Superamphiphobic surfaces for chemical processing
Grant Duration: 5 years
Grant starting date: March 2014
Superhydrophobic surfaces hold enormous promise as future self-cleaning or anti-fouling coatings. Their widespread use was, however, limited by contamination with oils and dissolved substances and insufficient mechanical stability. Superamphiphobic surfaces prevent contamination. They not only repel water but also non-polar liquids, surfactant and protein solutions. We recently developed a concept to fabricate transparent, robust superamphiphobic coatings, that is potentially upscalable for industrial mass production.
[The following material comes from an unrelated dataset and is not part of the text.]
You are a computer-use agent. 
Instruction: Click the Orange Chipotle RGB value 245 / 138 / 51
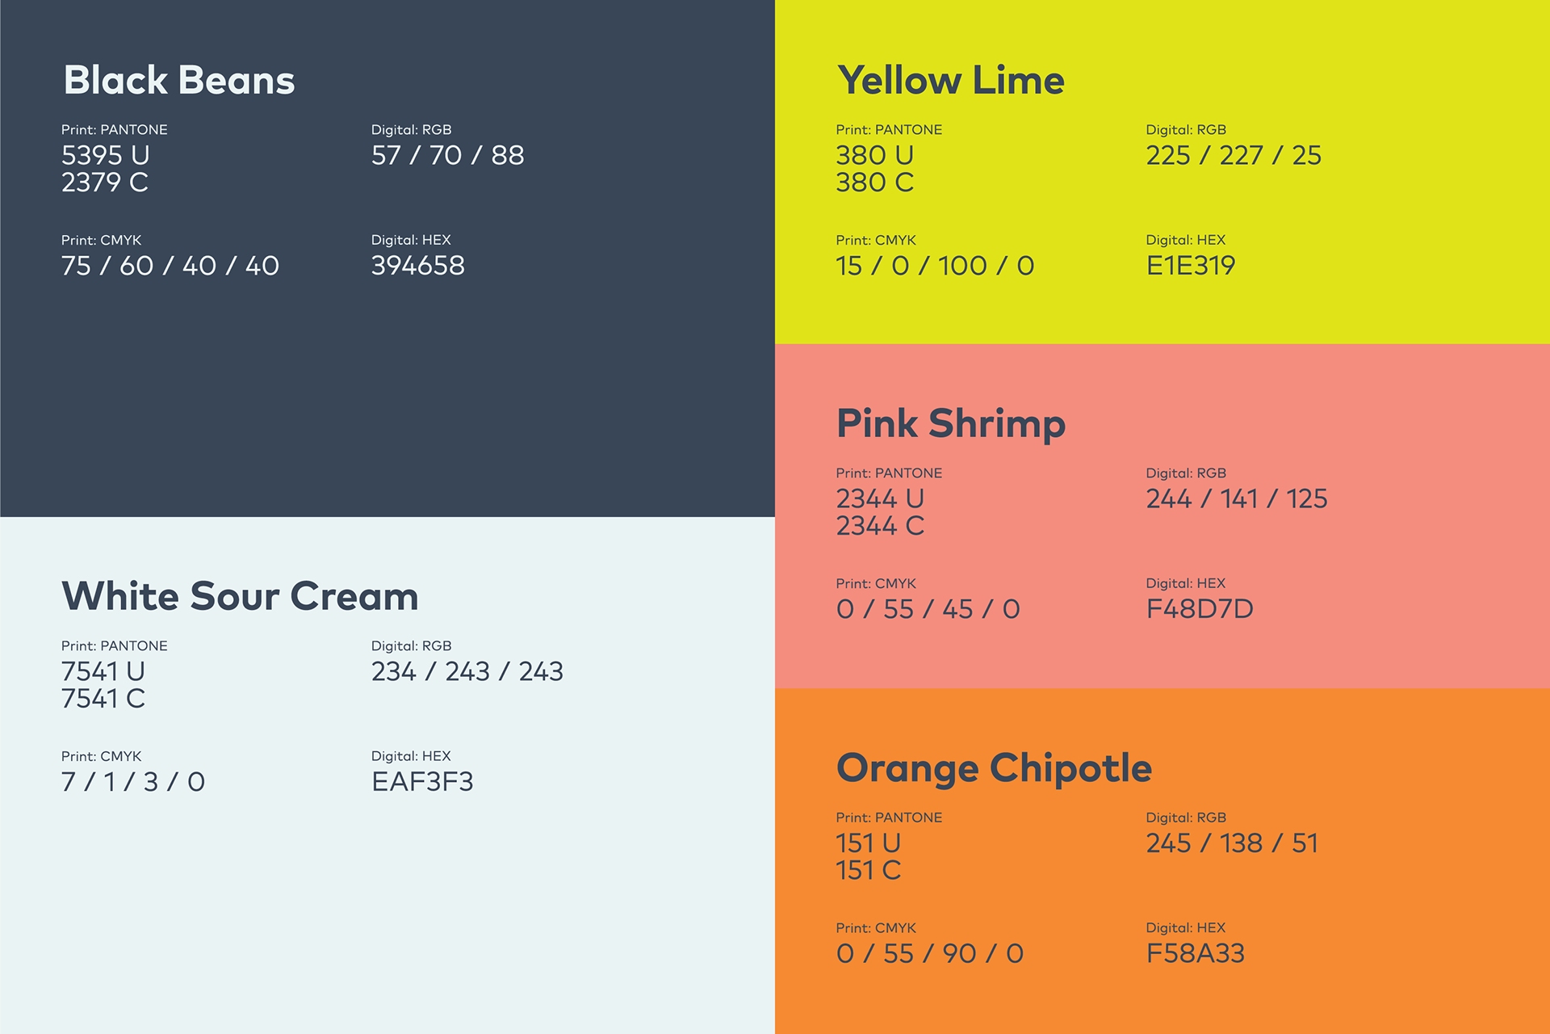pos(1231,843)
The almost contact-free interface opens up new opportunities:
- Highly-efficient, superamphiphobic gas membranes will be developed which are chemically inert and long-lasting.
- We propose a novel solvent-free strategy of making complex microspheres on demand.
- We will explore the new opportunities arising in microfluidics due to a reduction in the hydrodynamic drag and a possible increase of the electro-osmotic mobility.
- The potential of superamphiphobic coatings to prevent the formation of biofilms will be determined and anti-biofouling materials will be developed.
We relate the microscopic structure of superamphiphobic layers to their wetting behavior, roll-off angle, mechanical strength and hydrodynamic drag. Based on these insights, improved and adapted designs to fabricate superamphiphobic layers will be developed. This project makes it possible to determine the potential of superamphiphobic layers in novel approaches to microchemical processing including improved transport, synthesis and characterization.